## DOCUMENT EXTRACT
Jim: We had just so many other presenters there. Jen Sankey Pamela Chen. So many people I can't even name them.
Jim: You can't go wrong. Oh. Tara disassembled people that we had on our podcast. Oh yeah. Jennifer. Yeah. Jennifer Steidley was there and she did her signature workshop.
Jim: You know who I hung out with a lot and got to meet in person was also on our podcast Thomas Hermit's Mirror. Yes. And his new deck just came out the Seaborne kiper?
Katie: Yes. On Kickstarter.
Jim: Yeah. So his Kickstarter just successfully completed, so that was really great to hang out with him.
Jim: He didn't present, but I hope he does in the future. But he was just such a love to hang out with and what a wonderful, person.
Jim: Yeah. I really like talking to him.
Jim: He's quite tall. I didn't expect him to be tall as he as tall as me. Yeah.
Jim: Oh, I wasn't expecting that either. No, me neither.
Jim: Yeah, so that's what's fun to meet people in person and be like, Oh, wow.
Katie: Can just never tell when you're only seeing people from like the bust up. Yeah. Okay. Questions for you? Yeah. All right.
Katie: Were there more or less people in attendance than you expected?
Jim: It's hard to assess because there was never a time when everyone was in one room. Thankfully the organizers are going to switch hotels. There were good things about the hotel because the food was probably the best food you would ever have in a hotel ever. Wow.
Jim: The rooms are sad and pathetic. And the remodel that they did made it so that you couldn't combine the rooms into a grand ballroom very easily. Because of the way they organized it, you could no longer have three rooms together. I see.
Jim: You could do that at the beginning, at the keynotes, but not everyone paid for the keynote presentations. And it was a little bit crowded the way that they had set up the lunch. It created a lot of congestion, so it was hard to get a sense of how many people were actually there because you didn't have a grand ballroom with everyone in the room to get a sense of this is our community.
Jim: That was something that I missed. I was hoping that we would have one or two plenary sessions or grand sessions where everyone was there. Yeah. But we didn't really have an opportunity for that.
Jim: So that's what I'm looking forward to next year, is that they would have a different hotel where we would be able to all be together in one room and get a sense of like how many people. Gotcha. I was thrilled that my class was packed.
Jim: Yay.
Jim: We had to turn people away.
Katie: Awesome. So that's good. How many classes did you teach?
Jim: So on day one, it was the co-creators day. I impromptu helped them out, a little co-creative 15 minute thing that I did for them.
Jim: Day three is when I did two things. So that was the lunch panel witch is which. And then Studio 78, which was a fun disco party with Madame Pamita.
Jim: And then Sunday day three, I presented my workshop. Palmistry Reveals Your Tarot Significant card. That was super popular.
Katie: Fun. That sounds like a newer one.
Jim: It is. I just wrote it and it went over really well.
Jim: And I was also presenting at a second conference the same weekend that was online, so I was double booked.

## INFORMATION SHOWN

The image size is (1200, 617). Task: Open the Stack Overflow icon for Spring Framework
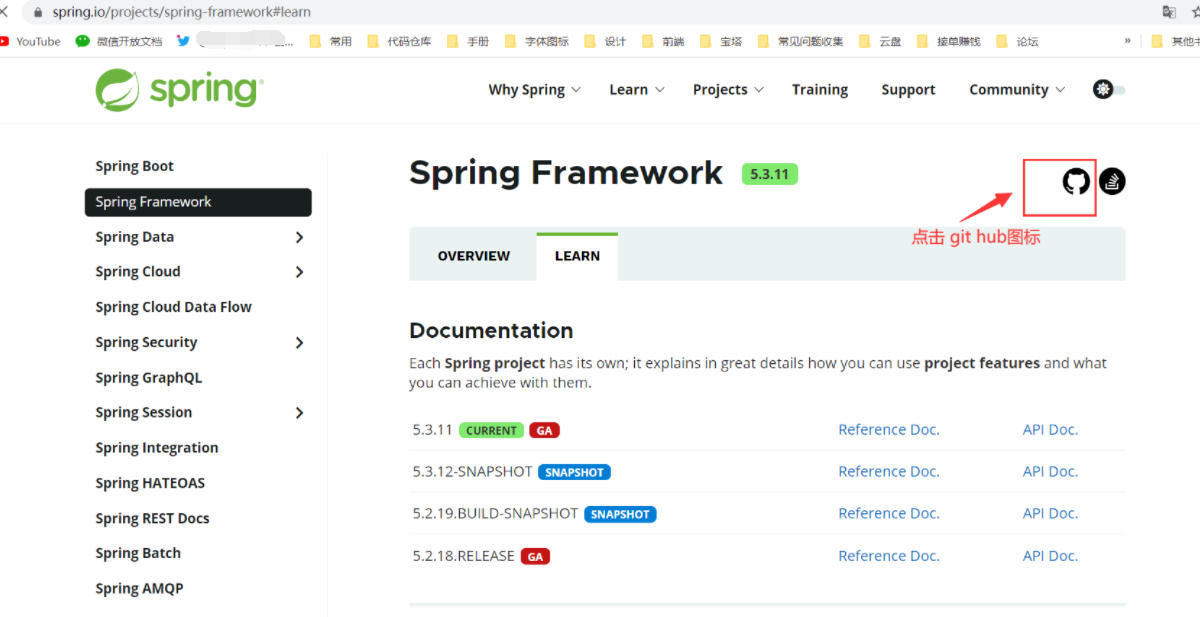pos(1112,182)
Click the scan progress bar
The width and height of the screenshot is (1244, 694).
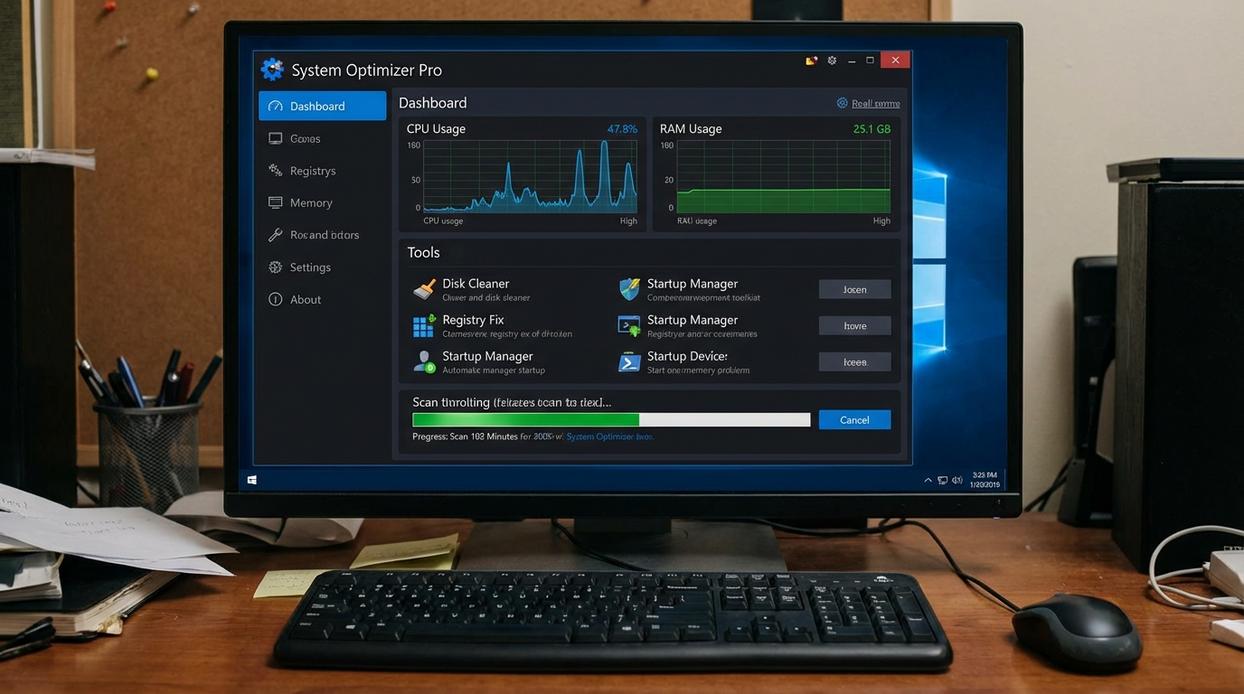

## AIM 1
In the conference conversation, copy everything from "Jim: He didn't" down to "as me. Yeah.".
## AIM 2
In the conference conversation, why did Jim say it was hard to assess how many people attended?
## AIM 3
In the conference conversation, rewrite the paragraph beginning "You could do that at the beginning" as a short list of its main points.

## TASK RESPONSE 1
Jim: He didn't present, but I hope he does in the future. But he was just such a love to hang out with and what a wonderful, person.
Jim: Yeah. I really like talking to him.
Jim: He's quite tall. I didn't expect him to be tall as he as tall as me. Yeah.

## TASK RESPONSE 2
There was never a time when everyone was in one room.

## TASK RESPONSE 3
- The rooms could be combined only at the beginning, for the keynotes, and not everyone paid for the keynote presentations.
- The lunch setup was a little crowded and caused a lot of congestion.
- Without a grand ballroom holding everyone, it was hard to tell how many people were actually there or to get a sense of the community.